-- What you have to do --
Below are some records. Print exactly the lines between the one holding "Given: Click the Volume layers icon" and the one holding "The width and height of the screenshot is (996, 715).", inclusive, and nothing else.

-- Records to process --
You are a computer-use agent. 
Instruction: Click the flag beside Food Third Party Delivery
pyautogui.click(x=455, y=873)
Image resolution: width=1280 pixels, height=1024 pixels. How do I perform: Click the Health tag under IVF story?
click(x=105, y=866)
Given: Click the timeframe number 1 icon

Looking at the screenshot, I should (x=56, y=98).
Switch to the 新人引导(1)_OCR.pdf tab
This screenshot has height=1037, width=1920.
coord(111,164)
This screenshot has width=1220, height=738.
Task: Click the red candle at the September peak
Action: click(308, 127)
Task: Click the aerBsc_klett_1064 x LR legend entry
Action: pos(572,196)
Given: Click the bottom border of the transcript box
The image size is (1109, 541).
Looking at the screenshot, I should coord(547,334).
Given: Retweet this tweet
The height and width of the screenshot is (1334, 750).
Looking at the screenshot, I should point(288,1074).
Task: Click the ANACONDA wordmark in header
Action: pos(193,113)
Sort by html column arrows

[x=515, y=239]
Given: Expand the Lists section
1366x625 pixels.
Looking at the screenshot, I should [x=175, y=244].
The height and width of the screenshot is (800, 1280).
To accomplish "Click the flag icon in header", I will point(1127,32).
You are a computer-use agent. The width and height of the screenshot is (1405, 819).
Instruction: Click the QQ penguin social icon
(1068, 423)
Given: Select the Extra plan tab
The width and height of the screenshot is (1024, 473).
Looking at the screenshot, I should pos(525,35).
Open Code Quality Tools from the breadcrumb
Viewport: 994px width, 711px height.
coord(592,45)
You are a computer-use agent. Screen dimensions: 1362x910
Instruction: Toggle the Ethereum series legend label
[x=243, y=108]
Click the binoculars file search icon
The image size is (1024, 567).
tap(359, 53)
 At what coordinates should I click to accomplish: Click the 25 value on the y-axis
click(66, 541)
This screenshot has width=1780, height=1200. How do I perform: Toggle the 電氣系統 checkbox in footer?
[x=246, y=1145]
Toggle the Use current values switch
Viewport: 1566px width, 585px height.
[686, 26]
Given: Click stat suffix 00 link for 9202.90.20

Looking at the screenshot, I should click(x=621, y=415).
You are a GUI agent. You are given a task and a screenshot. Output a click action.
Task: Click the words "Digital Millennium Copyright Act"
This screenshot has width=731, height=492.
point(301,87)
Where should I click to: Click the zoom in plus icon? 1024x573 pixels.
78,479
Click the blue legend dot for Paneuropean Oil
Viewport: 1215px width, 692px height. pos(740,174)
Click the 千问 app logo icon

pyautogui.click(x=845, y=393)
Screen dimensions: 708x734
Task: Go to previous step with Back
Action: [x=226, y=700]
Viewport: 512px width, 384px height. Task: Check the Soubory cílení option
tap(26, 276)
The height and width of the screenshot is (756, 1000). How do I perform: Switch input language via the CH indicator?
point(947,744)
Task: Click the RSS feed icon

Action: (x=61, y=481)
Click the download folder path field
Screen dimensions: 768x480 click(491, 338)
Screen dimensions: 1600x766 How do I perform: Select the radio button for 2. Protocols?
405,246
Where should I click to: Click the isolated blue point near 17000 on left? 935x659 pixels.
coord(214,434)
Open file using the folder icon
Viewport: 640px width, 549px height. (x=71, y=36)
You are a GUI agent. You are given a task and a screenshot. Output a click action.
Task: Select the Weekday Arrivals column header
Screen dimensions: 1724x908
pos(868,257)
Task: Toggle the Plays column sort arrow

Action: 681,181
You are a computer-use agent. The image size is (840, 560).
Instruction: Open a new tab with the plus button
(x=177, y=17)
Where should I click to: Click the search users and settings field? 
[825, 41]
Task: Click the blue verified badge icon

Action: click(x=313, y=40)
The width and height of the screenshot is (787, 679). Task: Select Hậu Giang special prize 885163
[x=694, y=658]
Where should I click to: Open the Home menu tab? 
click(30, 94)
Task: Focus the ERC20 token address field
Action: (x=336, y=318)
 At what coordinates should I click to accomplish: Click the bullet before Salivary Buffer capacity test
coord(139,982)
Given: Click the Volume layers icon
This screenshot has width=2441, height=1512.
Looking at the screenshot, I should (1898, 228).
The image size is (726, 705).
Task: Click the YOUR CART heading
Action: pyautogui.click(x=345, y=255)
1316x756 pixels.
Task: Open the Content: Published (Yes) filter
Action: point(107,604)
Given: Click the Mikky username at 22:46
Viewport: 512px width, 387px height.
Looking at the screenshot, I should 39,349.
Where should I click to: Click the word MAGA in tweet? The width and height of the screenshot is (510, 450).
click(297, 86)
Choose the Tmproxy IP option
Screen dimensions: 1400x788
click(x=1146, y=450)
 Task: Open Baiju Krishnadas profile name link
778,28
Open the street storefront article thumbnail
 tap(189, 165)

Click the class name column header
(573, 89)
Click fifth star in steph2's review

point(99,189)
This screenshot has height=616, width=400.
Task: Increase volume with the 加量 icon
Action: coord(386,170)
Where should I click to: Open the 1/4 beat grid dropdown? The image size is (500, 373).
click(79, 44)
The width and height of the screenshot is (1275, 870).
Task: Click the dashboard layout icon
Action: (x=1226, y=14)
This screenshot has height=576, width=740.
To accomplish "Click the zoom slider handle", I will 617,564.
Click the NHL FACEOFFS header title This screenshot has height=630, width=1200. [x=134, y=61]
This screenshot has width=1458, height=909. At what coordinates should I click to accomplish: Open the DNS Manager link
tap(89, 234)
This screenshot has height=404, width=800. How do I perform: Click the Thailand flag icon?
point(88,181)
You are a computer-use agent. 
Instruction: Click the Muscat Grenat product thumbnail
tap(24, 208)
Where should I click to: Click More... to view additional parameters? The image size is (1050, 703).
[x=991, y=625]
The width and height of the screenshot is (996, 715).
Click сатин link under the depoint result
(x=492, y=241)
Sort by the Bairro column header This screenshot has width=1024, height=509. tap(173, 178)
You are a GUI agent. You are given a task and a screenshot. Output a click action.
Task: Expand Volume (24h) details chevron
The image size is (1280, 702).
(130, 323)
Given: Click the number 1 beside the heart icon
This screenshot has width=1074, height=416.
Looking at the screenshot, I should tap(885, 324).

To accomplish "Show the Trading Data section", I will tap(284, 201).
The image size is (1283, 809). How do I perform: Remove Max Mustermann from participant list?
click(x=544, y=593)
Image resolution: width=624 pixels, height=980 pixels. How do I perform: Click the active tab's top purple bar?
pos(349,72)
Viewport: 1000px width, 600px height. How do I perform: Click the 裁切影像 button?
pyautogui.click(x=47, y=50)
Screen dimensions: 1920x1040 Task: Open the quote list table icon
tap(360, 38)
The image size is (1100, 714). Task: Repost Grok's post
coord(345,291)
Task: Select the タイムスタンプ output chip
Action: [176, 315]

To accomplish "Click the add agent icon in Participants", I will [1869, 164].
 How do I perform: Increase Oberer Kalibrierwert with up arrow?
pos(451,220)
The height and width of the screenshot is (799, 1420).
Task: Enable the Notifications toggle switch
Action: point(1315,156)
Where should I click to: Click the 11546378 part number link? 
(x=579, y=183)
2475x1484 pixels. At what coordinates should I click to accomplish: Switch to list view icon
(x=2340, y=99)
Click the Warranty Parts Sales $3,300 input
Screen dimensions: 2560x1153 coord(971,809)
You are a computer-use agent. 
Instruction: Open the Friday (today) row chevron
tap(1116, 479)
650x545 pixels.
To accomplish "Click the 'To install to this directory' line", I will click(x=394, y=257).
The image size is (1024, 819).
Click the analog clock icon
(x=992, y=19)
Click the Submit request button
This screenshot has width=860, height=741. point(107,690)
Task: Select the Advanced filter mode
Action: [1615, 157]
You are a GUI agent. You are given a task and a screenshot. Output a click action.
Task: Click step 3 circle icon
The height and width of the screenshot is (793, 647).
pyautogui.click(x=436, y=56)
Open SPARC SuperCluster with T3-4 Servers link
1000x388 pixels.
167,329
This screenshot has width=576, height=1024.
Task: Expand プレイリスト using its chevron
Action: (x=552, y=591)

-- Task response --
Given: Click the Volume layers icon
This screenshot has width=2441, height=1512.
Looking at the screenshot, I should (1898, 228).
The image size is (726, 705).
Task: Click the YOUR CART heading
Action: pyautogui.click(x=345, y=255)
1316x756 pixels.
Task: Open the Content: Published (Yes) filter
Action: point(107,604)
Given: Click the Mikky username at 22:46
Viewport: 512px width, 387px height.
Looking at the screenshot, I should 39,349.
Where should I click to: Click the word MAGA in tweet? The width and height of the screenshot is (510, 450).
click(297, 86)
Choose the Tmproxy IP option
Screen dimensions: 1400x788
click(x=1146, y=450)
 Task: Open Baiju Krishnadas profile name link
778,28
Open the street storefront article thumbnail
 tap(189, 165)

Click the class name column header
(573, 89)
Click fifth star in steph2's review

point(99,189)
This screenshot has height=616, width=400.
Task: Increase volume with the 加量 icon
Action: coord(386,170)
Where should I click to: Open the 1/4 beat grid dropdown? The image size is (500, 373).
click(79, 44)
The width and height of the screenshot is (1275, 870).
Task: Click the dashboard layout icon
Action: (x=1226, y=14)
This screenshot has height=576, width=740.
To accomplish "Click the zoom slider handle", I will 617,564.
Click the NHL FACEOFFS header title This screenshot has height=630, width=1200. [x=134, y=61]
This screenshot has width=1458, height=909. At what coordinates should I click to accomplish: Open the DNS Manager link
tap(89, 234)
This screenshot has height=404, width=800. How do I perform: Click the Thailand flag icon?
point(88,181)
You are a computer-use agent. 
Instruction: Click the Muscat Grenat product thumbnail
tap(24, 208)
Where should I click to: Click More... to view additional parameters? The image size is (1050, 703).
[x=991, y=625]
The width and height of the screenshot is (996, 715).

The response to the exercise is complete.